Etiology of bloody diarrhea in Bolivian children: implications for empiric therapy. Bolivian Dysentery Study Group

In Bolivia, few data are available to guide empiric therapy for bloody diarrhea. A study was conducted between December 1994 and April 1995 to identify organisms causing bloody diarrhea in Bolivian children. Rectal swabs from children <5 years old with bloody diarrhea were examined for Salmonella, Shigella, and Campylobacter organisms; fecal specimens were examined for Entamoeba histolytica. A bacterial pathogen was identified in specimens from 55 patients (41%). Shigella organisms were found in 39 specimens (29%); 37 isolates (95%) were resistant to ampicillin, 35 (90%) to trimethoprim-sulfamethoxazole, and 24 (62%) to chloramphenicol, but all were susceptible to nalidixic acid.
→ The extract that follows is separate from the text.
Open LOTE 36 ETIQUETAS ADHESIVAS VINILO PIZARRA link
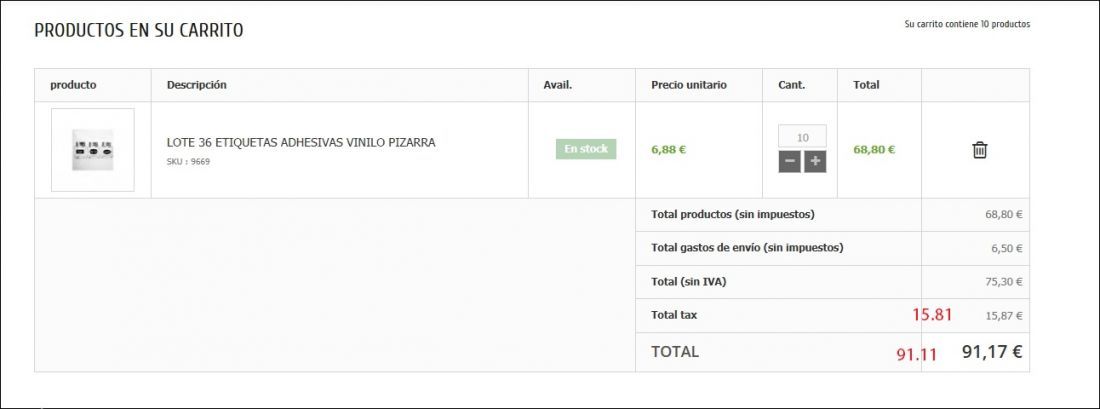This screenshot has height=409, width=1100. (x=301, y=142)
Only 1 of 133 stool specimens contained E. histolytica trophozoites. Multidrug-resistant Shigella species are a frequent cause of bloody diarrhea in Bolivian children; E. histolytica is uncommon. Clinical predictors described in this study may help identify patients most likely to have Shigella infection. Laboratory surveillance is essential to monitor antimicrobial resistance and guide empiric treatment.